July 25, 2002
MarkBernstein.org
 

Nice Utilities 5.

In the days before mice and menus, computer programs were controlled through vast array of keyboard shortcuts. To learn to use a program, you memorized that ctrl-C meant "stop", and esc-E meant edit, and "ctrl-meta-B is an unassigned key (doo-dah, doo-dah)". Naturally, this was a pain in the neck, and also raised a huge barrier to changing from one program to another.

Then, out of the blue, came Richard Stallman's EMACS editor. EMACS was extensible and configurable, and you could assign and reassign keys however you wanted. If you were used to using the old TECO editor, you could make EMACS act like TECO. If you were used to VI, EMACS could to that. If you'd been using your own home-grown editor for years and wanted to go on using the same commands you were used to, you could teach EMACS to act like your trusty old companion.

This is one of the all-time great software design papers.

A new MacOS X utility, LaunchBar, extends this idea in a new and exciting direction. The underlying idea is simple: people have so much stuff on their hard disks today that finding things through the Finder or Explorer or by searching is getting to be a bore. Instead, you type some sort of abbreviation for the item you have in mind -- and LaunchBar tries to guess what you mean. It shows you the guesses, you choose the one you meant, and LaunchBar remembers it for next time.

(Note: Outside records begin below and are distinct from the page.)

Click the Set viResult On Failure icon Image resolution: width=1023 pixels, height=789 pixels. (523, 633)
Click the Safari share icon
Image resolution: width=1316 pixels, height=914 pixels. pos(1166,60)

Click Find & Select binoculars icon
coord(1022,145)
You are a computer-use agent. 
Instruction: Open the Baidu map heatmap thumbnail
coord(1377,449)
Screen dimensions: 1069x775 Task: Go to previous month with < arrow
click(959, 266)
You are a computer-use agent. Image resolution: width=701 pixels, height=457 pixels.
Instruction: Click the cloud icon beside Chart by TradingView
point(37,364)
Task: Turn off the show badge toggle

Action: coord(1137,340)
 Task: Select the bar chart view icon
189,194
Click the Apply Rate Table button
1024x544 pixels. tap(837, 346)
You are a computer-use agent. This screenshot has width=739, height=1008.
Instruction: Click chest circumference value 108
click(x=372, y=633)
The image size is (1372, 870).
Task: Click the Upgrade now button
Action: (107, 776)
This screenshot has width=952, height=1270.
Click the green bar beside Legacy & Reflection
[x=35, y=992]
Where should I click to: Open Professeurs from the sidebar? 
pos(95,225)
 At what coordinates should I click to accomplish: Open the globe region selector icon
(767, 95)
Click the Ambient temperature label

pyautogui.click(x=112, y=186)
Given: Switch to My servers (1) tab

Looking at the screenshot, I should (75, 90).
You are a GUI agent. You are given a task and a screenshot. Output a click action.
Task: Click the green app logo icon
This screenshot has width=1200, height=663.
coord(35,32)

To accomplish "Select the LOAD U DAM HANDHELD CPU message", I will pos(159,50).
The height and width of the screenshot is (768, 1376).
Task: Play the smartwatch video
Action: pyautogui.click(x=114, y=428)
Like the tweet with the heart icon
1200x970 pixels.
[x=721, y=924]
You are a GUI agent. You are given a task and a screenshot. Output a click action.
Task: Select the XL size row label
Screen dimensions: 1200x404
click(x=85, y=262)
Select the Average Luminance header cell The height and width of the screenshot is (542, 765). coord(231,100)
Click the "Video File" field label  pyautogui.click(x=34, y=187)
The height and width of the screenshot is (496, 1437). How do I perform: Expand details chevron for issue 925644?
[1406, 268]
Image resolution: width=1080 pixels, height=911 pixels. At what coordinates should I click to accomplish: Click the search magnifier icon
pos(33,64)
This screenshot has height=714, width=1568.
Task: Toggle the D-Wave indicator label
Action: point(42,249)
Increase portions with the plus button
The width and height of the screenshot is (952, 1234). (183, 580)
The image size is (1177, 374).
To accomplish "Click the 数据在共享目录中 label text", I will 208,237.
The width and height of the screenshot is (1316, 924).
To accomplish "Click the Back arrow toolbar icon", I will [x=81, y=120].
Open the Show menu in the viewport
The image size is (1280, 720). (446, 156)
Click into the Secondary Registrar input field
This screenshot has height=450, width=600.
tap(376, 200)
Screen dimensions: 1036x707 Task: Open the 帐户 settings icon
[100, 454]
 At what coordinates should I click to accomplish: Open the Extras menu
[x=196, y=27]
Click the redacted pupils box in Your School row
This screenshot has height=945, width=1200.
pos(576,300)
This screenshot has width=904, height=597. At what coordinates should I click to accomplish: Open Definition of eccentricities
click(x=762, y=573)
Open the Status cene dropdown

LaunchBar starts by compiling a list of things you're likely to want -- applications on your disk, URLs in your bookmarks file, email addresses in your address book. When you start typing, it cleverly thinks of all the conceivable things you might mean, and shows you a list of its guesses. When you choose one, it does the sensible thing (launches a program, makes a new email message, goes to the URL), and it remembers your abbreviation. So, I can use "TBX" to launch Tinderbox, and you can user "Tinder", and someone else can just use "T", or "box".